Apache Spark: distinct doesnt work?

Here is my code example:
case class Person(name:String,tel:String){
def equals(that:Person):Boolean = that.name == this.name && this.tel == that.tel}
val persons = Array(Person("peter","139"),Person("peter","139"),Person("john","111"))
sc.parallelize(persons).distinct.collect
It returns
res34: Array[Person] = Array(Person(john,111), Person(peter,139), Person(peter,139))
Why distinct doesn't work?I want the result as Person("john",111),Person("peter",139)
Extending further from the observation of #aaronman, there is a workaround for this issue.
On the RDD, there're two definitions for distinct:
/**
* Return a new RDD containing the distinct elements in this RDD.
*/
def distinct(numPartitions: Int)(implicit ord: Ordering[T] = null): RDD[T] =
map(x => (x, null)).reduceByKey((x, y) => x, numPartitions).map(_._1)
/**
* Return a new RDD containing the distinct elements in this RDD.
*/
def distinct(): RDD[T] = distinct(partitions.size)
It's apparent from the signature of the first distinct that there must be an implicit ordering of the elements and it's assumed null if absent, which is what the short version .distinct() does.
There's no default implicit ordering for case classes, but it's easy to implement one:
case class Person(name:String,tel:String) extends Ordered[Person] {
def compare(that: Person): Int = this.name compare that.name
}
Now, trying the same example delivers the expected results (note that I'm comparing names):
val ps5 = Array(Person("peter","138"),Person("peter","55"),Person("john","138"))

▶ **Data excerpt**:

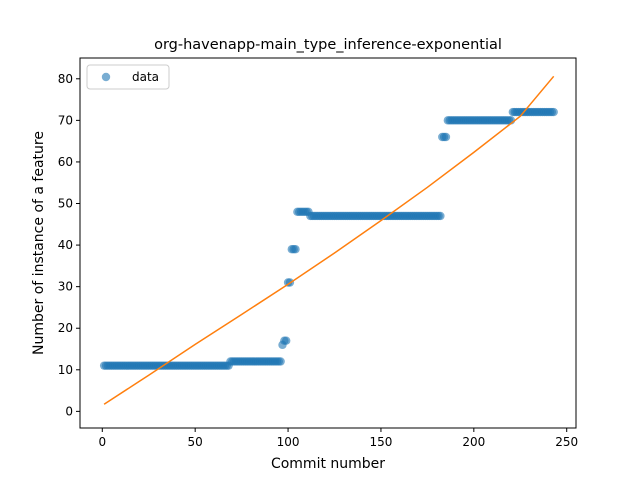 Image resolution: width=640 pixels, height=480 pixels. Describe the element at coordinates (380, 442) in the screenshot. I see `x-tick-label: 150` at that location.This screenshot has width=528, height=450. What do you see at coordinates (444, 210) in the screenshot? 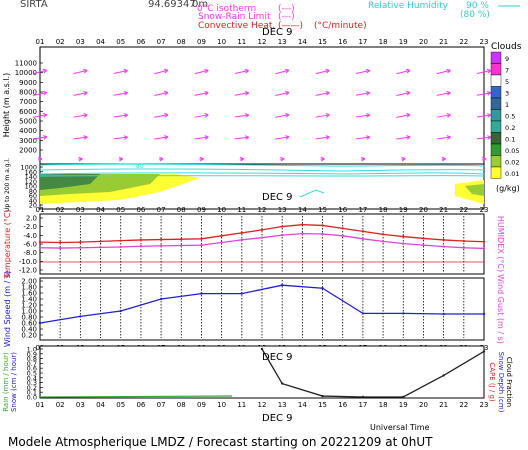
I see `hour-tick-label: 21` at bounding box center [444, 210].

▶ **What to do**:
**1)** Reproduce the passage of the thread about Spark's distinct starting with "On the RDD, there're" and going on through "version .distinct() does.".
**2)** List every different tel value that appears in the thread about Spark's distinct.
**3)** Carry the thread about Spark's distinct forward from its last line.

▶ **Outputs in order**:
**1)**
On the RDD, there're two definitions for distinct:
/**
* Return a new RDD containing the distinct elements in this RDD.
*/
def distinct(numPartitions: Int)(implicit ord: Ordering[T] = null): RDD[T] =
map(x => (x, null)).reduceByKey((x, y) => x, numPartitions).map(_._1)
/**
* Return a new RDD containing the distinct elements in this RDD.
*/
def distinct(): RDD[T] = distinct(partitions.size)
It's apparent from the signature of the first distinct that there must be an implicit ordering of the elements and it's assumed null if absent, which is what the short version .distinct() does.

**2)** 139, 111, 138, 55

**3)**
sc.parallelize(ps5).distinct.collect
res: Array[P5] = Array(P5(john,111), P5(peter,139))
Note that case classes already implement equals and hashCode, so the impl on the provided example is unnecessary and also incorrect. The correct signature for equals is: equals(arg0: Any): Boolean -- BTW, I first thought that the issue had to do with the incorrect equals signature, which sent me looking in the wrong path.
For me the problem was related to object equality, as mentioned by Martin Odersky in Programming in Scala (chapter 30), although I have a normal class (not a case class). For a correct equality test, you must re-define (override) hashCode() if you have a custom equals(). Also you need to have a canEqual() method for 100% correctness. I haven't looked at the implementation details of an RDD, but since it is a collection, probably it uses some complex/parallel variation of a HashSet or other hash-based data structure for comparing objects and ensuring distinctness.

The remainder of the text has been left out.